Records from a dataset

= = = = =

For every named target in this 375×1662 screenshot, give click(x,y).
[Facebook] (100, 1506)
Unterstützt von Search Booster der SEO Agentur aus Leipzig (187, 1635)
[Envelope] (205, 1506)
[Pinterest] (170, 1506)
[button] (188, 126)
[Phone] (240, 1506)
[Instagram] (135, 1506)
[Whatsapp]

= = = = =

Nothing in the records may be left out; copy them all exactly.

For every named target in this 375×1662 screenshot, give click(x,y).
[Facebook] (100, 1506)
Unterstützt von Search Booster der SEO Agentur aus Leipzig (187, 1635)
[Envelope] (205, 1506)
[Pinterest] (170, 1506)
[button] (188, 126)
[Phone] (240, 1506)
[Instagram] (135, 1506)
[Whatsapp]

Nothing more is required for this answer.